Work to be completed =
Among the lines below, restate word for word only those from the line with "You are a GUI" through the line with "736x513 pixels.", with both end lines kept.

Task data =
============================================================

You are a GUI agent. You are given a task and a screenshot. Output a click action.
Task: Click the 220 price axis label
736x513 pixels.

============================================================

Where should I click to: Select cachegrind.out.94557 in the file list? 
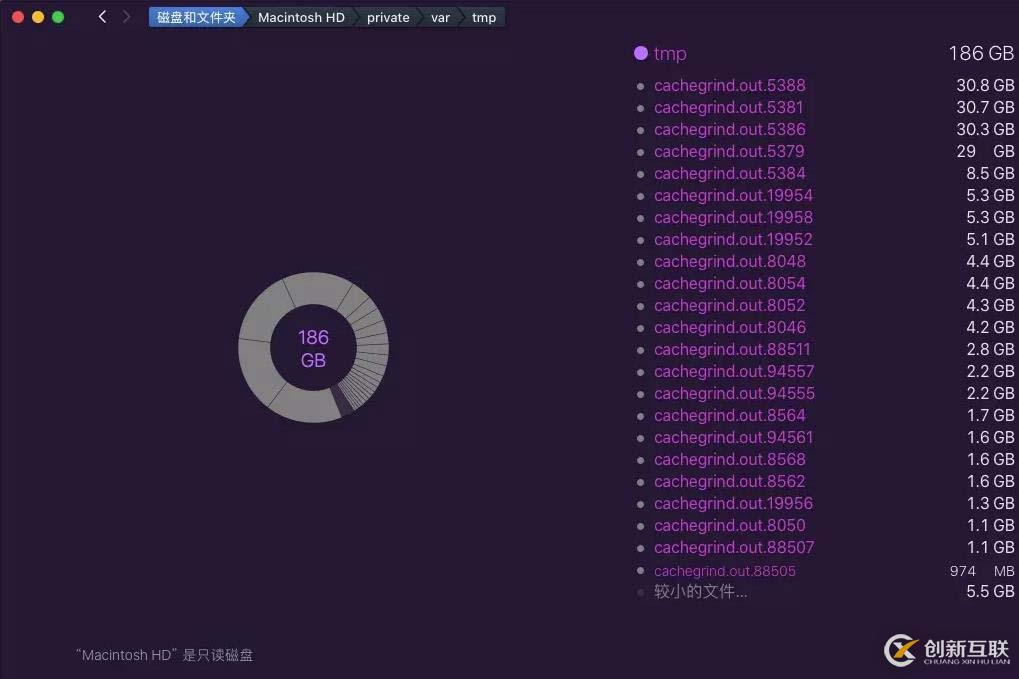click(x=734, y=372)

============================================================

Task solution =
You are a GUI agent. You are given a task and a screenshot. Output a click action.
Task: Click the 220 price axis label
736x513 pixels.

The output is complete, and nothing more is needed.